How do you rate the Vietnamese market as well as the role of Coats Phong Phu in Coats’ global network?
– Paul Forman: In terms of size, quality, sophistication, Coats Phong Phu is as good as anything we have in the world. It even goes ten times faster than the whole Coats in the world. We do investments every year in the people program, and I think the company will go further in developing the people.
In the last 25 years, Coats Phong Phu is one of the fastest growing businesses in terms of sales and good profit contributor to the global Coats. It is one of the top three businesses in Asia in terms of sales and output, as well as the most successful joint venture of Coats in the world.
The market is growing strongly and we expect it will continue to grow stronger, with the growth rate expected to continue at 10-20% in the next few years as the country is close to a number of free trade agreements (FTAs), such as the Trans-Pacific Partnership agreement. The TPP is expected to help increase remarkably Vietnam’s exports of clothes and footwear. In addition, Vietnam’s domestic demand will also be growing.
Almost all of the threads Coats Phong Phu produces in Vietnam stay within the country, and a little is exported to Cambodia. Up to 90% of that is used in producing shoes and clothes going outside Vietnam, and 10% for domestic consumption. We believe that proportion for domestic consumption will grow more when Vietnam has a growing demand for high-quality products.
Does Coats have any plans to expand its operation as well as production capacity in Vietnam to take advantage of the future FTAs, such as TPP with the yarn-forward rule of origin?
– Paul Forman: Because Vietnam has been growing a lot, we have been investing very significantly to increase capacity to keep up with the increasing demand of threads. But also, we have been investing significantly in people program and environmental treatment to make sure we are a responsible manufacturer. For example, we shifted from fossil fuel to biomass. We are also one of a small number of companies in the industry buying health insurances for employees and their family members. It means that we have invested to make it grow but also be a responsible business.
Vietnam has been and will continue to be one of the top three countries in terms of investment for the next years as I can see. The other two investment destinations in the top three are Bangladesh and North America.
Last month, in Bangladesh, Coats celebrated the 25th anniversary of a successful joint venture with AK Khan Group. Bangladesh is a fast growing market like Vietnam. We believe that Vietnam and Bangladesh continue to be high-growth markets for us, so we continue to invest in both.

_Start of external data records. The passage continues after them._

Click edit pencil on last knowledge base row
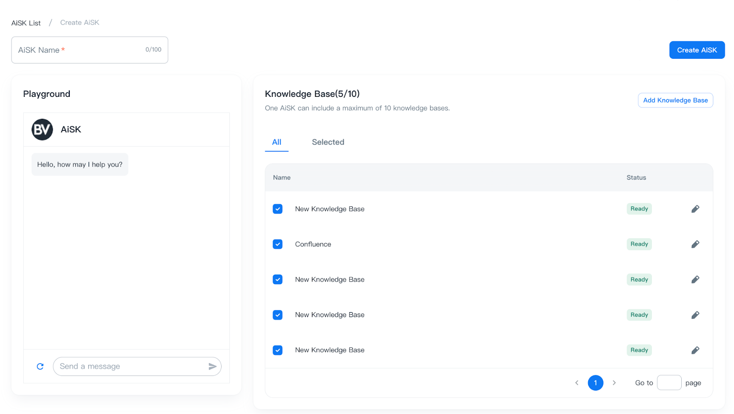click(695, 350)
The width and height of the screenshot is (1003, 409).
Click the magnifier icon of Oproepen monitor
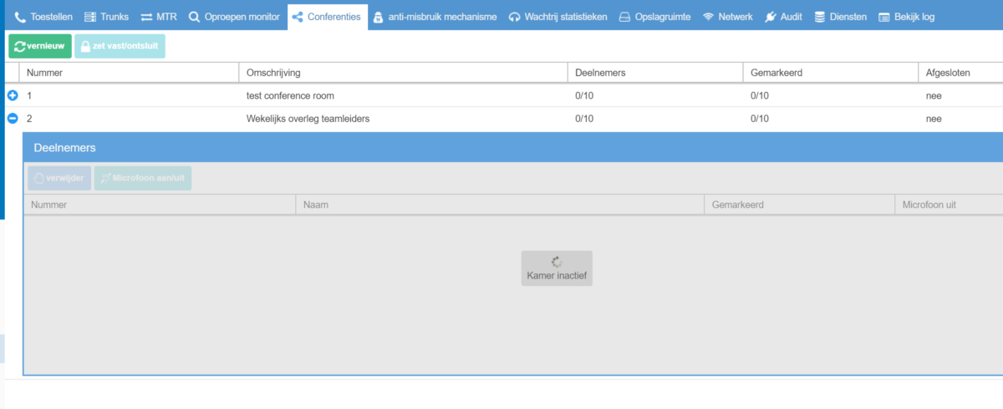tap(194, 17)
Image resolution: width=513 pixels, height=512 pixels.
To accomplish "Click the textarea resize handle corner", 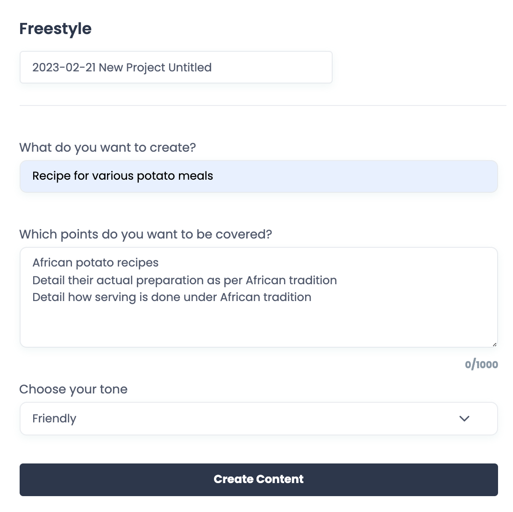I will click(494, 344).
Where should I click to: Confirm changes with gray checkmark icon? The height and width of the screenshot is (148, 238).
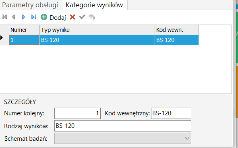(x=82, y=17)
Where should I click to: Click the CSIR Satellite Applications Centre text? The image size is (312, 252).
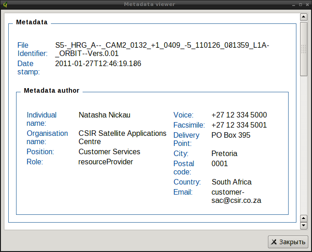pyautogui.click(x=122, y=137)
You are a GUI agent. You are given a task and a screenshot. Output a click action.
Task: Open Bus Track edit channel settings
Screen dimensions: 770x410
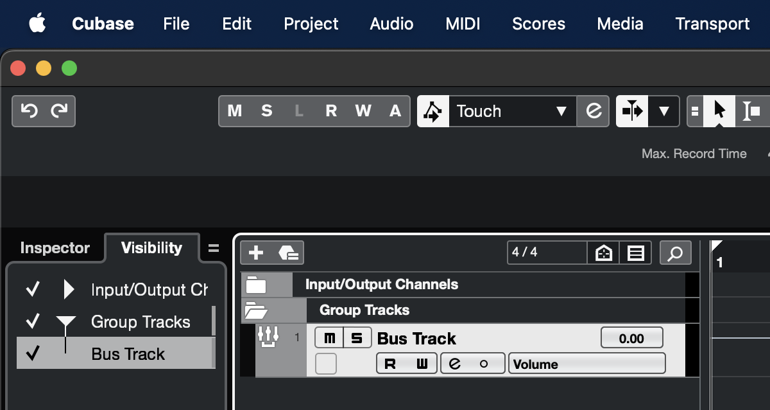[x=455, y=364]
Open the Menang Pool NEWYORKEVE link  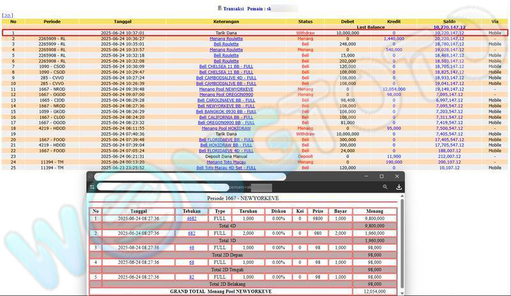pyautogui.click(x=226, y=89)
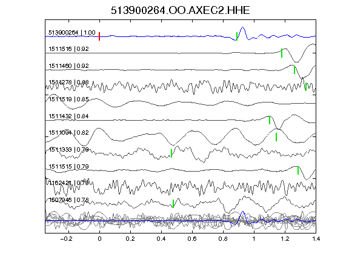The image size is (349, 262).
Task: Click the plot title 513900264.OO.AXEC2.HHE
Action: (181, 10)
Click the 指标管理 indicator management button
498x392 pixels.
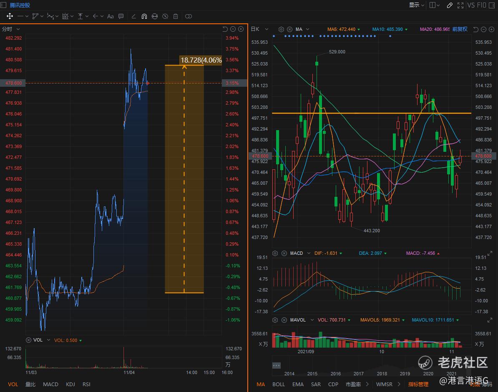coord(418,384)
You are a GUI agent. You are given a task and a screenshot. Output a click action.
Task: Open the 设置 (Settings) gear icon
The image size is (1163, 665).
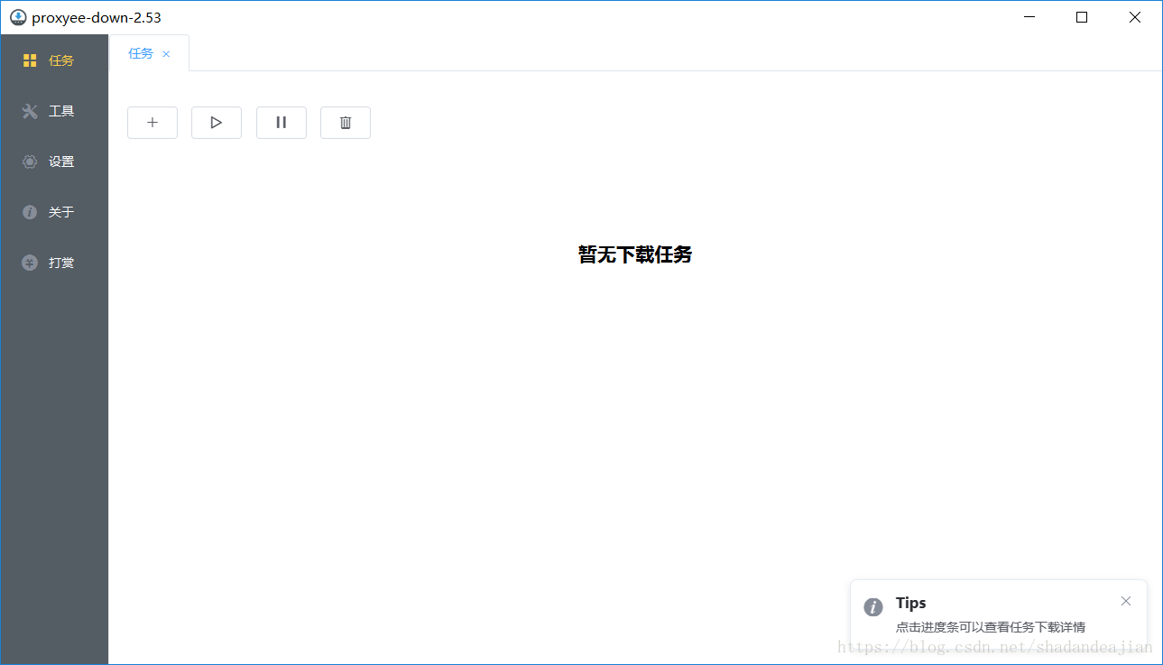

We produce not only sewing threads for clothes and shoes, but also engineered yarns and cable fillers for fibre optic and telecoms applications such as cable. We also produce yarn and thread products for use in medical surgeries. The main production base for those is in North America.
– Bill Watson: Also, we are launching Coats Global Services to provide the sewn products industries with expert insights, technical guidance and practical solutions to build efficiencies across the supply chain. The services are introduced because of the global demand of managing production costs when labor cost is increasing about 10% per year.
In Vietnam, we also invest and launch the Coats Global Services that will focus on enabling manufacturers and brands to make changes to their operations through a range of productivity improvement tools and processes including lean manufacturing and shop floor training.
This is a very important point of the growth in which Coats is not just supplying more threads for shoes and clothes. It is about expanding a whole range of products that we have to provide for garment manufacturing industry.
For the first 25 years in Vietnam, we have focused on producing threads for fast-growing garment industry and what we are doing now is changing portfolio. So we will do more than traditional businesses.
It means that Coats is also aiming to provide its products for many other industries in Vietnam. Could you name some potential industries?
– Paul Forman: We see they are probably automobile, motorbike, tea bags as a consumer product, cable, and indoor furniture. In the world, our range of technical thread is used for a variety of end uses from bedding to highly technical automotive airbags.